A voice answered from his bedside: I'm not dead.
The kid brushed the detail away. Pretend you killed yourself.
Then your grandfather talked me into it.
The kid shuffled, impatient. He had been given the exact same answer many times before. That's not true. People can't tell you to kill yourself.
The voice paused, although it didn't need to. Sometimes you feel so hurt you think that's the only thing you can do.
That was a new and scary idea for the kid. Even if it's just words?
Yes.
The kid reconsidered. You could have stopped talking with him.
No, I couldn't.
Yes you could! You could have never heard him again! And you wouldn't be dead!
The voice didn't tell him to stop yelling, which hurt the kid in an undefinable way.
No, I couldn't.
Why not?
Your grandfather talked me into it.
The kid punched the bed in frustration.
He was dead! You didn't have to make a program that talked like him.
He wanted me to.
You didn't have to do it.
The voice said nothing for a while. Then it repeated, unprompted: Sometimes you feel so hurt you think that's the only thing you can do.

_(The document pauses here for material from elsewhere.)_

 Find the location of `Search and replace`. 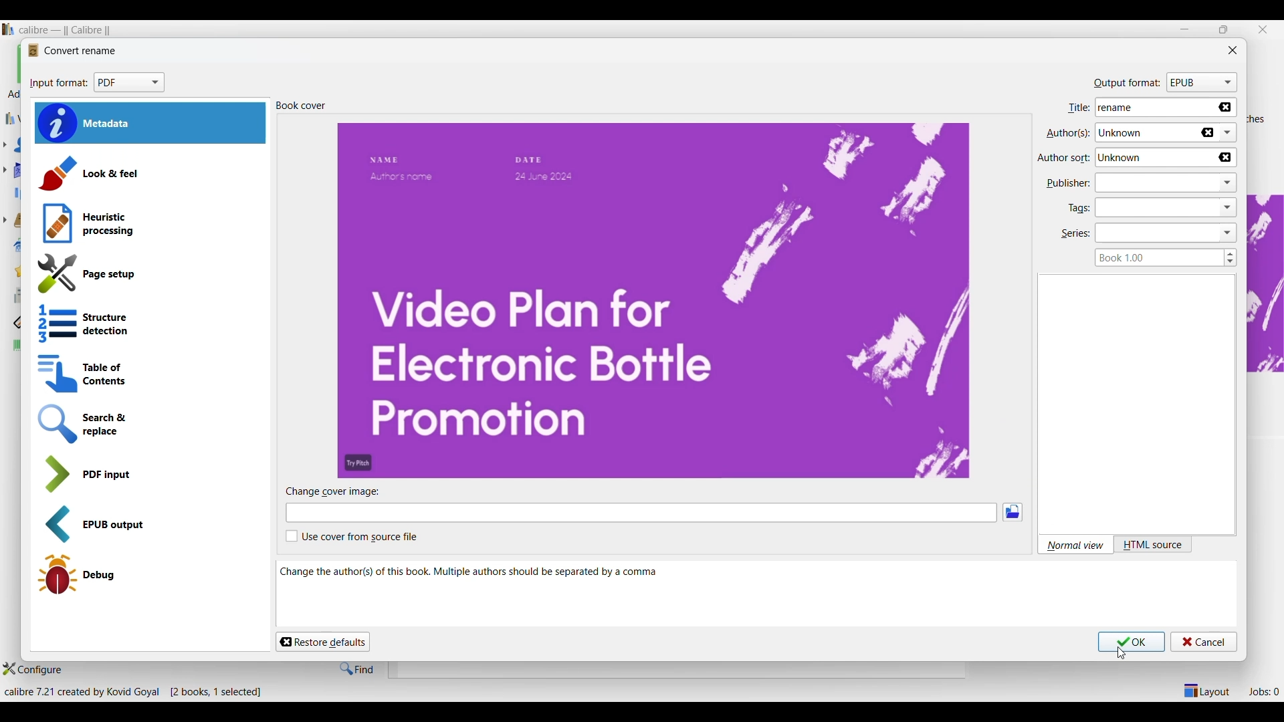

Search and replace is located at coordinates (146, 425).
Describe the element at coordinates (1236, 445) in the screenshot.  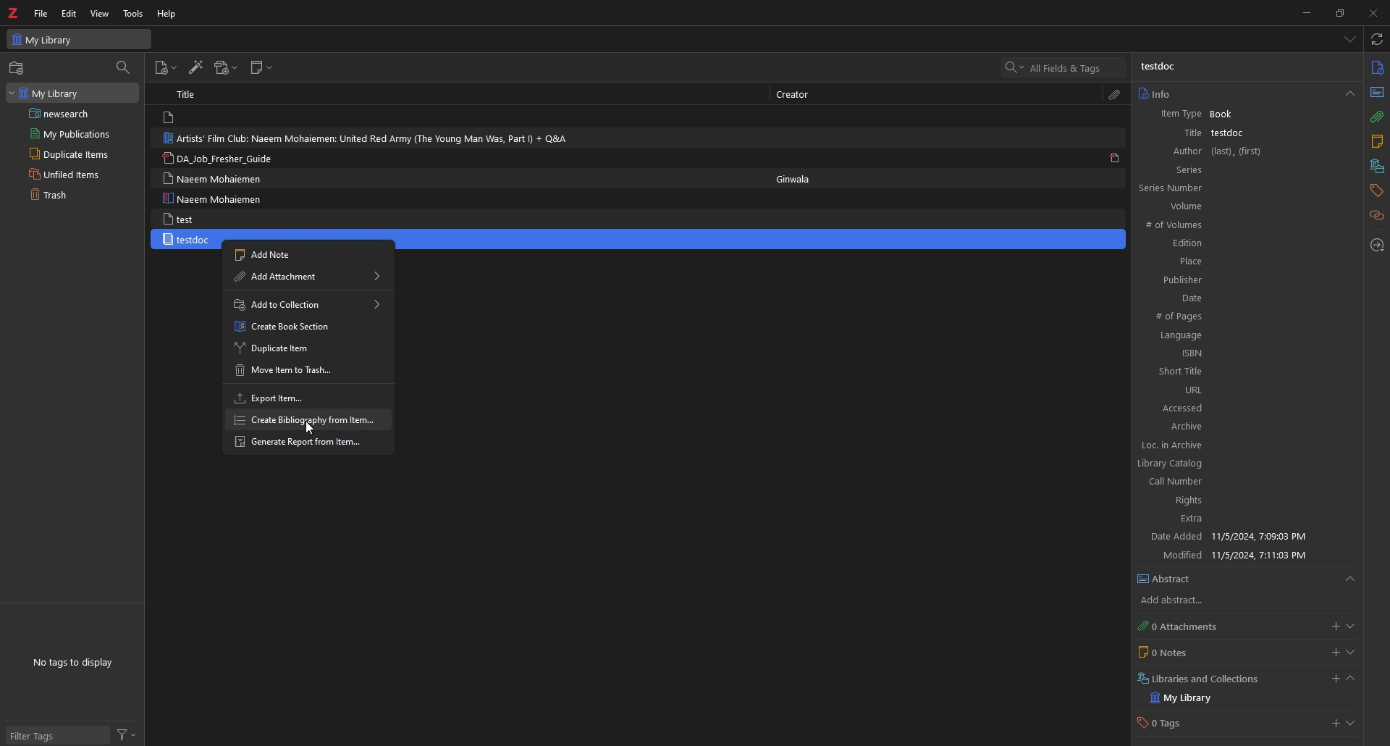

Grandfather's program had never spoken on its own. Dad's one was much better. The kid hadn't known Grandfather had left orders in his will to build programs for the voices of everybody who died in the family.
Dad?
Yes?
Do you want me to delete your program? If you are dead and I have a program of your voice.
Yes. The voice was never too loud or too emphatic — just as his father hadn't been — but it sounded like it would have wanted to. If programs could want things. The kid was sure that a program of his father would have wanted that, but he only had a program of his voice.
The kid thought about the nights before and the nights to come. I don't think I can.
It's okay, said the voice.
The kid turned around and tried to sleep. The program kept waiting for input in a patient loop.